Whenever my kids do art projects, I always hang their work up either on the kitchen cabinets or I will hang it on the wall. Even if it’s just toddler scribbling on paper with crayons, I hang it up. I’m so proud of how they carefully craft their art. I also love hanging it up because you can see their maturity and growth progress in their artwork as they grow. When my kitchen cabinets are covered in artwork, I call it my “personal Art Gallery”. And when they have new work to display, I won’t lie – I feel like the luckiest art curator to have such treasures in my possession!

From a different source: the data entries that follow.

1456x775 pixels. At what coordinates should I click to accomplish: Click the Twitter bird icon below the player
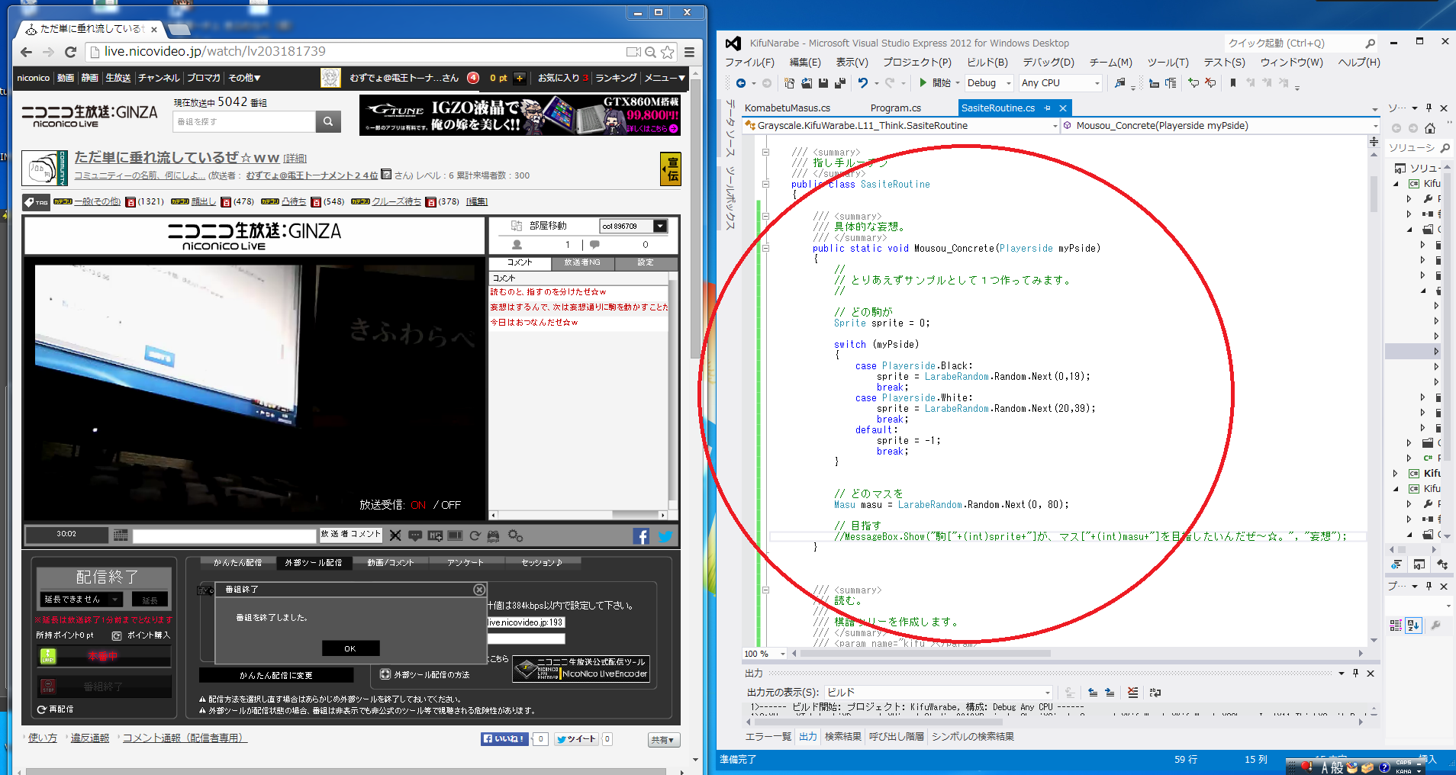pos(665,536)
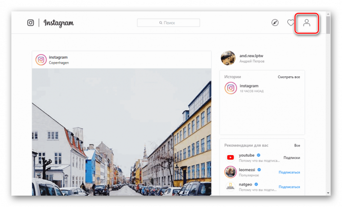Open the Copenhagen location link

59,63
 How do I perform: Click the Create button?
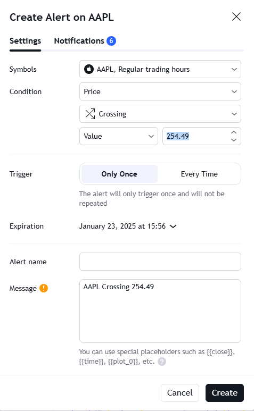coord(225,392)
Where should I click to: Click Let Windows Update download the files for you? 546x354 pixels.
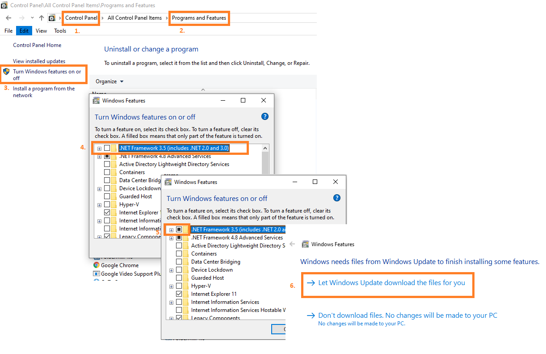[x=391, y=283]
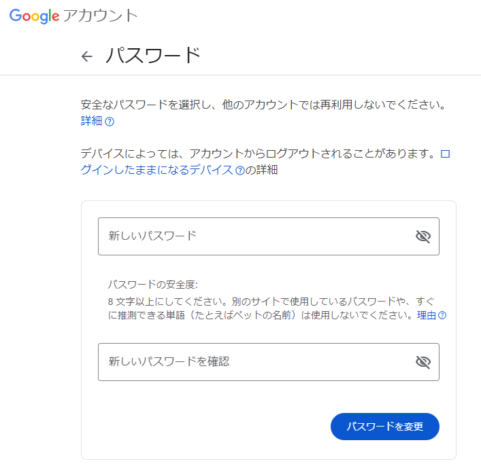Screen dimensions: 481x468
Task: Click the 安全なパスワードを選択し description text
Action: [265, 105]
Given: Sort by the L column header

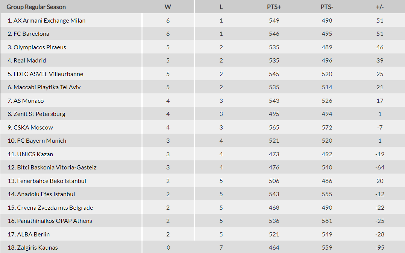Looking at the screenshot, I should [221, 7].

I was especially excited to see children’s artwork in the book, Stink Moves In by Tammi Landry-Gilder. This delightful book has the artwork of Kindergarten and first grade artists, from Commerce Elementary School in Commerce Township, Michigan, illustrating the story. Of course, this means that the artwork looks childish, it also is a fantastic way to inspire children to illustrate their own books. I LOVED seeing the artwork. Each page was filled with the students’ work and each piece was as unique as the child. The illustrations really inspired me to start a book project with my kids. I think the opportunity to inspire kids to interpret a story with art is invaluable.

The storyline of Stink Moves is written in a rhyming prose about a boy who discovers a mouse in his house. The mouse is very crafty and successfully avoids many attempts of capture. This doesn’t discourage the boy from continuing his quest. It only fuels his mission. Who wants a mouse in their house? Not this kid! As he is plotting his next move, he comes to a surprising discovery that makes him completely change up his next plan of capture.

Stink Moves In is such a fun book. This is a perfect book for kids who love artwork, animals, adventure, and poetry! Stink Moves is also a wonderful way to engage kids in art and poetry! Children will definitely be inspired to create their own book projects!

You can follow author Tammi Landry-Gilder on her website. Stink Moves In is her first book, but she has already written a second book!

Book Review: If Dinosaurs Could Talk For Me!

What is it about dinosaurs that kids love so much? It never ceases to amaze me how much they love those HUGE creatures. Several weeks ago, I connected with author Corey Egbert on Instagram. As soon as I saw the dinosaur on the cover of his book, I knew my kids would love this dinosaur book.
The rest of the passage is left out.